Records contained in a dataset:
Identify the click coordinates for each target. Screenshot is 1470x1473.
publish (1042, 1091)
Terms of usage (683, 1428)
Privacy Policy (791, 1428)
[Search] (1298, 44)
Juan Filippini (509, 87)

### PROBLEM TO SOLVE
Retype all of the records above, keeping them identical.

### RESPONSE TO THIS EXERCISE
Identify the click coordinates for each target. Screenshot is 1470x1473.
publish (1042, 1091)
Terms of usage (683, 1428)
Privacy Policy (791, 1428)
[Search] (1298, 44)
Juan Filippini (509, 87)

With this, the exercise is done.